INFORMATION SHOWN:
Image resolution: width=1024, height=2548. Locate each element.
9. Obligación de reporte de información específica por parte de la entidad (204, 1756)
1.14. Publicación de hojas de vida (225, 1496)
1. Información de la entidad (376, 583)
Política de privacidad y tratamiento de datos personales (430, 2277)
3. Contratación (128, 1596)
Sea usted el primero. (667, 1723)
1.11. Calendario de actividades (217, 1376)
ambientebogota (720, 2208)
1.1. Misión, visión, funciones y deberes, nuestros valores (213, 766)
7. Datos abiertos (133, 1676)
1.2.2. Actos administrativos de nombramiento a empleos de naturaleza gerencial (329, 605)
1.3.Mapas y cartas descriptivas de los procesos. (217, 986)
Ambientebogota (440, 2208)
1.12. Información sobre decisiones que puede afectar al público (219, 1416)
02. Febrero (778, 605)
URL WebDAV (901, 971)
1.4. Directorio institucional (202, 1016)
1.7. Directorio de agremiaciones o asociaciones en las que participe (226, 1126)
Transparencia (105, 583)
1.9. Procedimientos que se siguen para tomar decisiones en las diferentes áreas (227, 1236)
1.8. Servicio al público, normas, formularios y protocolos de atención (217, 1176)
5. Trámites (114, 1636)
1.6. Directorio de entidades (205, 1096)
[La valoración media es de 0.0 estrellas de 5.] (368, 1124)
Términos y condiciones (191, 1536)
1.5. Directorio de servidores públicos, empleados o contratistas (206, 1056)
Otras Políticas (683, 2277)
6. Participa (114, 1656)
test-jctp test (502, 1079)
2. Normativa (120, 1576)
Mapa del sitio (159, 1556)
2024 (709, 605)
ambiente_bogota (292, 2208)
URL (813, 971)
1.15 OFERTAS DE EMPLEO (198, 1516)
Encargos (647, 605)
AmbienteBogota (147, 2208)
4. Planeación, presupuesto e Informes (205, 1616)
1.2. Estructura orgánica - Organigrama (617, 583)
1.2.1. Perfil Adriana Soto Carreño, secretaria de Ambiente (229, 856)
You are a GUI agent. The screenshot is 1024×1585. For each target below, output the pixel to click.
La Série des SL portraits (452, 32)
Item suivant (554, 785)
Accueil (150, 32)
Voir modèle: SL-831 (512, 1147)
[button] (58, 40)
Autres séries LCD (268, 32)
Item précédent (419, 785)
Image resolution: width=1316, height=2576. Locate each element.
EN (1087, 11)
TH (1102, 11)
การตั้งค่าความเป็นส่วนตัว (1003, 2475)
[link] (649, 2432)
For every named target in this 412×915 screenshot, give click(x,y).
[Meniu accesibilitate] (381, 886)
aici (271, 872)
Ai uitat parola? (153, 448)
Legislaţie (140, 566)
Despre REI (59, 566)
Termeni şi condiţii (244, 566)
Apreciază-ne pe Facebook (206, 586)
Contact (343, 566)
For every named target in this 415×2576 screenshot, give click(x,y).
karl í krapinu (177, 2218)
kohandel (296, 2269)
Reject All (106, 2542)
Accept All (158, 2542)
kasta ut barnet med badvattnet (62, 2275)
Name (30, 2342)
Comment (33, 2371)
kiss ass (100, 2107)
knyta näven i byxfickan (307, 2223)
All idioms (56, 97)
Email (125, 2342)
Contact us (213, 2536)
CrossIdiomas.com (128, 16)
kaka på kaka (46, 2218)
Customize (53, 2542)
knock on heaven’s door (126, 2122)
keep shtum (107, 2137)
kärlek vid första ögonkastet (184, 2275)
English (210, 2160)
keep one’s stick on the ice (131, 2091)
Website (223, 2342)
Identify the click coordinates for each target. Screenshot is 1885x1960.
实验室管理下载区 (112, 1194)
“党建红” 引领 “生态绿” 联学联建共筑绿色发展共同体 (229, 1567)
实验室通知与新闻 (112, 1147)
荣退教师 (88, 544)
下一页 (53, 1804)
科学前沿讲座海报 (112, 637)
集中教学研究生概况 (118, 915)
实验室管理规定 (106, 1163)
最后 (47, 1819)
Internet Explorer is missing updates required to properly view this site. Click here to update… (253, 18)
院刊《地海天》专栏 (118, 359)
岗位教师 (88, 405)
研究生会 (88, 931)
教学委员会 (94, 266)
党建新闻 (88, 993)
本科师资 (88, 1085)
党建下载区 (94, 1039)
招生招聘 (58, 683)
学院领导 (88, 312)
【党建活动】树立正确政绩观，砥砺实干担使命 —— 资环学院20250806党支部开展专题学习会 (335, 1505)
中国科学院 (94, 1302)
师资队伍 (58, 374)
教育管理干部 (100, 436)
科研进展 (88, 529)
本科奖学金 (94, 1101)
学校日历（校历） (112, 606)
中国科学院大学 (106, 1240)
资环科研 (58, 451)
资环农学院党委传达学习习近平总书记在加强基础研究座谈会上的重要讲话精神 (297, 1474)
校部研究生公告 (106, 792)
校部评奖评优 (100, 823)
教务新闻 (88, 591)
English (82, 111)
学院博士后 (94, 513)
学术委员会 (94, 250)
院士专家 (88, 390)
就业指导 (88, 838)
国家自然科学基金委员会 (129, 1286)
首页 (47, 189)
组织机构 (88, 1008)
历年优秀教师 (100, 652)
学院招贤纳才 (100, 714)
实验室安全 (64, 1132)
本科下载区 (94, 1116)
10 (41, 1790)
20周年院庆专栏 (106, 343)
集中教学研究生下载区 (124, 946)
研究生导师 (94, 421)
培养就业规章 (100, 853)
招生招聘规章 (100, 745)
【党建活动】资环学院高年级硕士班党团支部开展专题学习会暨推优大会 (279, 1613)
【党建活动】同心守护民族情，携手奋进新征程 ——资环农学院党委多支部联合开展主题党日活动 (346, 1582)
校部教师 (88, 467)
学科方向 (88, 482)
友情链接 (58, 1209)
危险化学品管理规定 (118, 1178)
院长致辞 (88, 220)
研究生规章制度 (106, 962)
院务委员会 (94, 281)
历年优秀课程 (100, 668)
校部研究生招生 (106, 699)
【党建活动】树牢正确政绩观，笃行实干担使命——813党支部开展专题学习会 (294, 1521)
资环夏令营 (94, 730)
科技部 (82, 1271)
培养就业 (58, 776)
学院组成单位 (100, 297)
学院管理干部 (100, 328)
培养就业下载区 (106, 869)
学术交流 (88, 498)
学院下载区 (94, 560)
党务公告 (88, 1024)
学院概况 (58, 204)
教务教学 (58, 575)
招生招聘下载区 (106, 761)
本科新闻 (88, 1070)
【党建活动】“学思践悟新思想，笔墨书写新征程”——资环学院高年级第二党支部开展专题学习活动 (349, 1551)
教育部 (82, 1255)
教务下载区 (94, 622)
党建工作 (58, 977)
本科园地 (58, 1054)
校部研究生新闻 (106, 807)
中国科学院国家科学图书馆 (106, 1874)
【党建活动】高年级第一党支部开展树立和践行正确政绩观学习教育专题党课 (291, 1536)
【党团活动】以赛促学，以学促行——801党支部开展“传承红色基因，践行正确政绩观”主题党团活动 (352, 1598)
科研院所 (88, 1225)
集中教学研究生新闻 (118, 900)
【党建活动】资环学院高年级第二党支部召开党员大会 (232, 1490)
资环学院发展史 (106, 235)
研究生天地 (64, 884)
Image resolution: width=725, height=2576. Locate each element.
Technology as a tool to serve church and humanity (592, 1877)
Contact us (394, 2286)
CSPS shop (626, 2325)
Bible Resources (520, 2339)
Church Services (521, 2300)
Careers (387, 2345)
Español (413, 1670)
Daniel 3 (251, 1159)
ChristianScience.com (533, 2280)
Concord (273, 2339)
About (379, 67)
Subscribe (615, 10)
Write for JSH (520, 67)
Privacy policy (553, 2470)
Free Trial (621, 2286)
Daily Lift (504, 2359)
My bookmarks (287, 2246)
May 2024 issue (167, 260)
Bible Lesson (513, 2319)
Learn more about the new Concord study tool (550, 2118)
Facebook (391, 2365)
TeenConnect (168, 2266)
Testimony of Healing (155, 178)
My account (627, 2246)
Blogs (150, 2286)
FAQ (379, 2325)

PROBLEM TO WORK ON: Nothing should appear in the answer except the lines above from the line with "院务委员会 (94, 281)" through the line with "教务教学 (58, 575)", both included, written out exactly.

SOLUTION FOR THIS PROBLEM:
院务委员会 (94, 281)
历年优秀课程 (100, 668)
校部研究生招生 (106, 699)
【党建活动】树牢正确政绩观，笃行实干担使命——813党支部开展专题学习会 (294, 1521)
资环夏令营 (94, 730)
科技部 (82, 1271)
培养就业 (58, 776)
学院组成单位 (100, 297)
学院管理干部 (100, 328)
培养就业下载区 (106, 869)
学术交流 (88, 498)
学院下载区 (94, 560)
党务公告 (88, 1024)
学院概况 (58, 204)
教务教学 (58, 575)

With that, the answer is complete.